François Mazet, du circuit à la citronneraie : une vie à toute vitesse
François Mazet, surnommé le trompe-la-mort par sa mère, dévoile son parcours hors du commun dans un livre autobiographique intitulé Mes vies, à toute vitesse !. Cet homme de 83 ans, ancien champion automobile devenu agrumiculteur renommé à Menton, retrace ses multiples existences avec humilité et passion.
Une carrière automobile fulgurante
La vie de François Mazet a basculé à l'âge de 22 ans lorsqu'il a remporté le Volant Shell en 1967 sur le circuit de Magny-Cours. Cette victoire l'a propulsé vers le championnat de France de Formule 3, qu'il a gagné en 1969. Considéré comme l'un des grands espoirs de la Formule 1 française, il a accédé à la discipline reine lors du Grand Prix de France 1971 sur le circuit Paul-Ricard.
"Ma carrière de coureur automobile n'a duré que cinq ans, mais elle a marqué toute ma vie", confie-t-il avec nostalgie. Malheureusement, sa progression a été contrariée par la crise pétrolière et le décès tragique de Jo Siffert, son équipier. "Après, c'était trop tard, j'avais 28 ans", ajoute-t-il.
La transition vers l'agrumiculture
Après sa carrière sportive, François Mazet a repris le métier de son père dans les assurances en région parisienne. Mais en 1982, il a radicalement changé de trajectoire en s'installant à Menton, la ville de son enfance. C'est là qu'il a développé sa seconde passion : l'agrumiculture.
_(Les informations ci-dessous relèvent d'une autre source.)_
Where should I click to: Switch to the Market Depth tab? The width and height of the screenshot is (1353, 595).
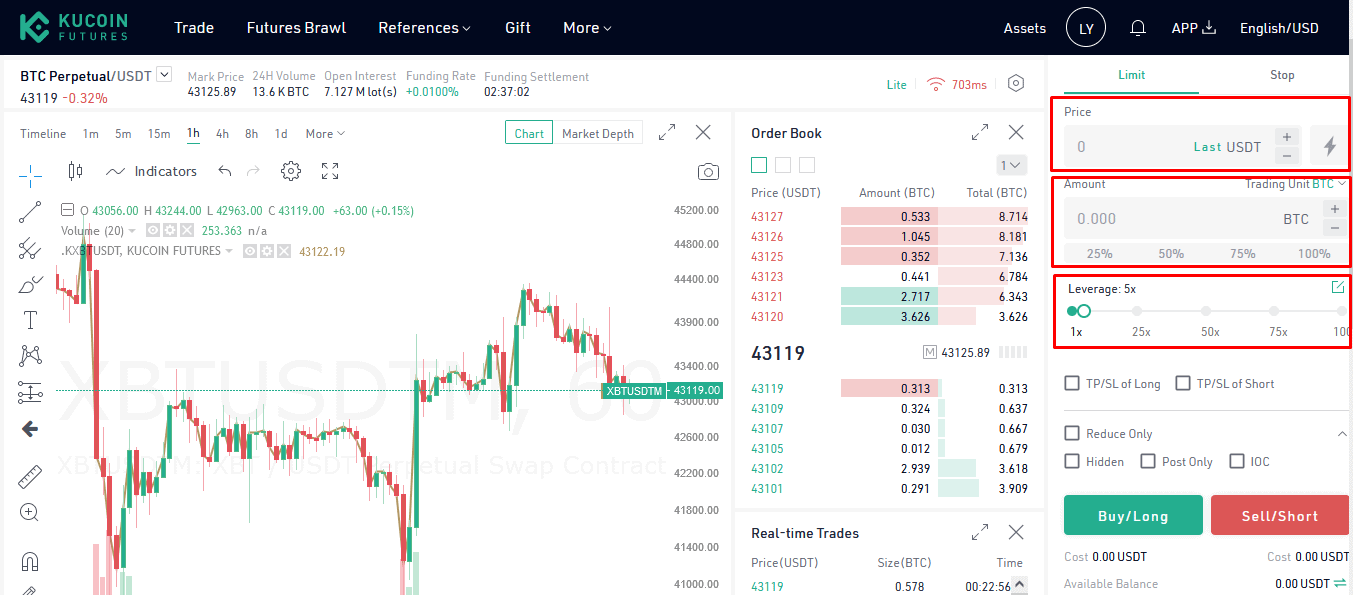point(598,134)
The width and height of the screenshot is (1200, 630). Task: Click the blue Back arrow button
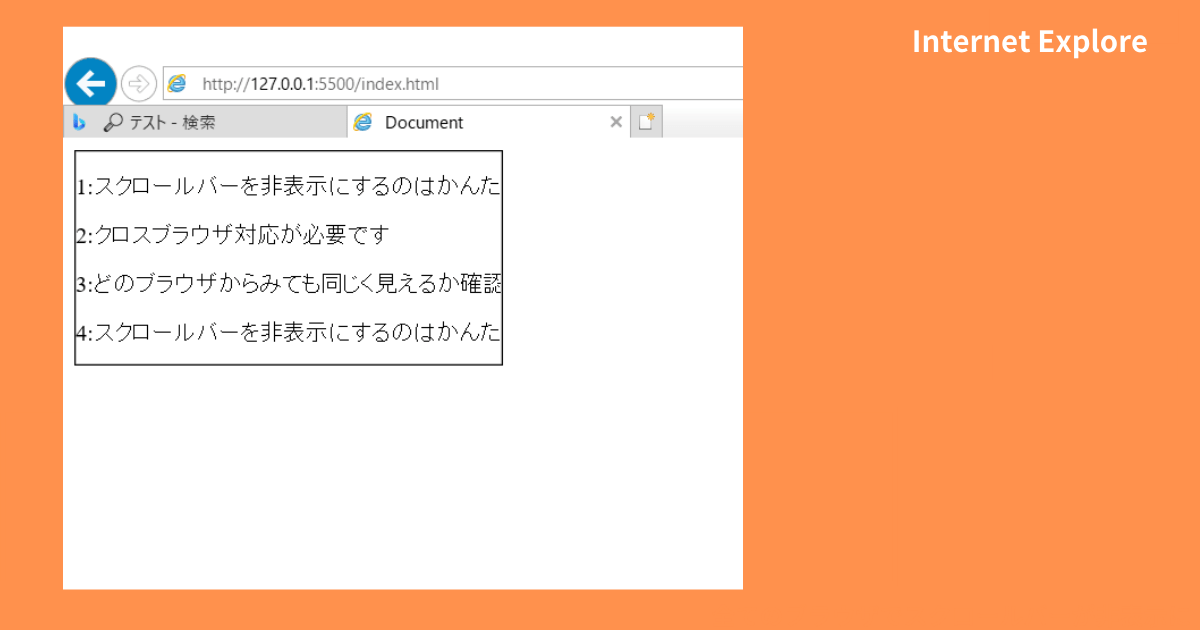pos(90,83)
"C'est Laurent Valetta qui m'a mis le pied à l'étrier de l'agrumiculture, j'avais neuf ans !", se souvient-il. Aujourd'hui, sa Citronneraie®, labellisée Jardin remarquable depuis 2006, s'étend sur 20 000 mètres carrés et compte plus de 400 citronniers.
Un livre pour transmettre
L'idée d'écrire ce livre est née d'une demande de ses petits-enfants. "On m'a proposé plusieurs fois de faire un livre, mais ça ne m'a jamais tenté jusqu'au jour où mes petits-enfants m'ont dit : 'On nous parle de toi mais on ne sait rien de ta vie'", explique François Mazet.
Il a collaboré avec Jean-Michel Desnoues, journaliste à Auto Hebdo, pour rédiger cet ouvrage qui mêle souvenirs sportifs et passion pour la nature. "On ne s'est vu que six fois, mais il a su capter très vite ce que je voulais partager", précise-t-il.
Un héritage familial
Les deux passions de François Mazet lui viennent directement de ses parents. "Mon père m'a légué le goût de la voiture et ma mère celui du végétal !", raconte-t-il. Sa mère, qui l'appelait affectueusement trompe-la-mort, avait bien compris son attirance pour la vitesse.
Avant de se consacrer à l'automobile, il pratiquait déjà la voltige aérienne. Un accident l'a finalement orienté vers les circuits, malgré les réticences initiales de ses parents.
La Citronneraie®, un paradis terrestre
La propriété de François Mazet à Menton est bien plus qu'une simple exploitation agricole. "Pour reconstituer la propriété, il m'a fallu 45 ans !", révèle-t-il. Aujourd'hui, elle abrite 200 oliviers vieux de 600 à 800 ans, ainsi que des plantes tropicales et subtropicales rapportées de ses voyages.
"Le paradis, c'est mon jardin, l'autre, je ne le connais pas !", déclare-t-il avec conviction. "Je passe plus de deux heures dans mon jardin, où je me trouve mieux que nulle part ailleurs. Il m'apporte beaucoup de sérénité."
Un lien toujours vivant avec le sport automobile
Bien qu'il ait quitté les circuits, François Mazet n'a jamais vraiment coupé les ponts avec le monde automobile. Il a notamment été en charge des relations avec les pilotes et les constructeurs au comité de direction du Grand Prix de Monaco.
Chaque année, il continue d'assister à plusieurs Grands Prix en Europe, perpétuant ainsi sa passion pour la vitesse et la compétition.
Son livre Mes vies, à toute vitesse ! n'est pas seulement le récit d'une vie exceptionnelle, c'est aussi un témoignage sur la liberté d'entreprendre qui caractérisait les années 1970. "Je voulais parler de mon parcours, mais surtout de cette liberté de faire et d'entreprendre qu'on avait dans les années 70 et qui s'est réduite au fil des décennies", conclut François Mazet.